O toi !
Dès mon arrivée dans le monde des humains, à peine langée,
tu étais là, tu m’attendais, tu étais comme une fée penchée sur mon berceau.
Tu ne me quittais pas.
En grandissant, je me suis habituée à ta présence, comme l’air que l’on respire, comme une évidence, quelque chose qui faisait partie de ma vie, tu étais toujours là, même dans mon sommeil.
A l’école, tu venais avec moi, je l’ignorais parfois, mais les autres te voyaient, et tu me rendais différente.
Certains enfants avaient la même compagne que moi, nous nous unissions mais sans savoir ce qui nous rapprochait.
J’ai appris à vivre, parfois à t’ignorer, mais tu volais autour de moi, comme une petite fée, bienfaitrice ou pas ? Je l’ignorais. Mais jamais tu ne disparaissais.
La vie m’a fait rencontrer un mari, m’a donné trois merveilleux enfants, et là, tu es devenue omniprésente, jusqu’à chasser de mon existence ce compagnon.
Et nous étions toujours ensemble, j’ai presque failli faire de toi une amie, une source de paix, de tranquillité.
Leurrée par cette sensation d’indépendance que tu me donnais parfois, même au compte goutte.
J’ai voulu prendre un autre compagnon, à se demander si c’est toi qui l’as choisi pour moi, dans le but de me reprendre rien que pour toi.
C’est ce qui s’est produit, j’étais à nouveau sous ta coupe. Habituée à toi, j’ai vécu, j’ai fait ce que j’avais à faire, j’ai accompli mon devoir de mère, le seul devoir qui m’ait donné du bonheur, et que tu n’as jamais pu envahir.
J’ignore pourquoi encore à ce jour, sans doute leur rayonnement d’amour, te faisait-il de l’ombre.
Le temps a passé, je vieillis, les rides commencent à sillonner mon visage, à friper mon cou. Plus cela se produit plus je te sens près de moi.
Mes oiseaux quittent peu à peu le nid, leur destin
s’accomplit, c’est ma victoire, tu n’as rien pu faire. Mais quelque chose me dit que cela ne te déplaît pas.
Mais maintenant je sais pourquoi, maintenant et dans peu de temps, tu seras ma seule et unique compagne.
Mais je t’ai assez vue, tu m’étouffes, quand je te sens si présente les larmes coulent sur mon visage, doucement, jusqu’à ce cou marqué par le temps.
Je connais désormais ton nom. Rien que de le prononcer, j’ai envie de hurler, de te tuer, de baisser les bras devant un tel vide.

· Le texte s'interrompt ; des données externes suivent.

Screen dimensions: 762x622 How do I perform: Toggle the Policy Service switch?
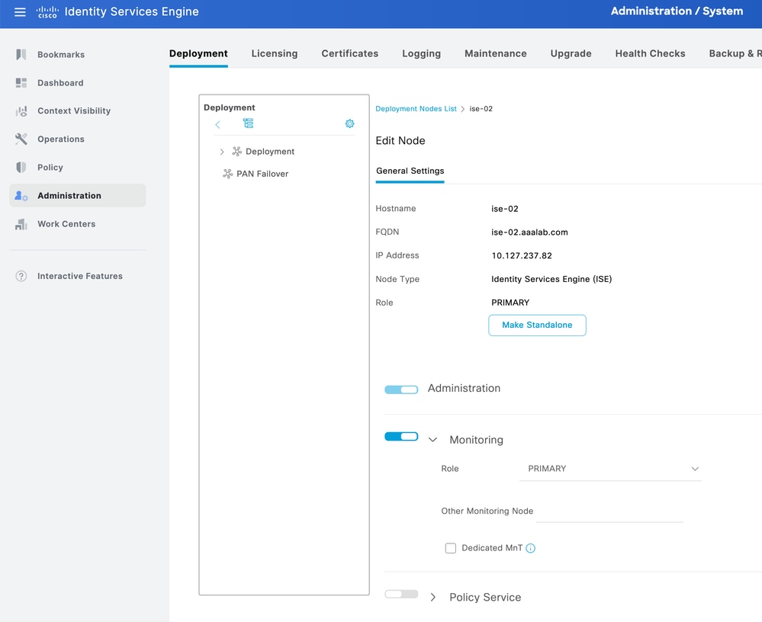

Mais tu es au-delà du temps, au-delà de tout.
Je te hais, tu me fais peur, car tu t’insinues jusqu’au plus profond de mon être.
Qui a dit que la
SOLITUDE
Il m’est arrivé de le dire, de le penser, et de m’en satisfaire.
Non, tu es monstrueuse, tu me ronges de l’intérieur, et tu me coupes du reste du monde, allant jusqu’à me freiner dans le peu d’élan qui me reste pour m’éloigner de toi.
Solitude je te hais ! Tu me fais trop mal !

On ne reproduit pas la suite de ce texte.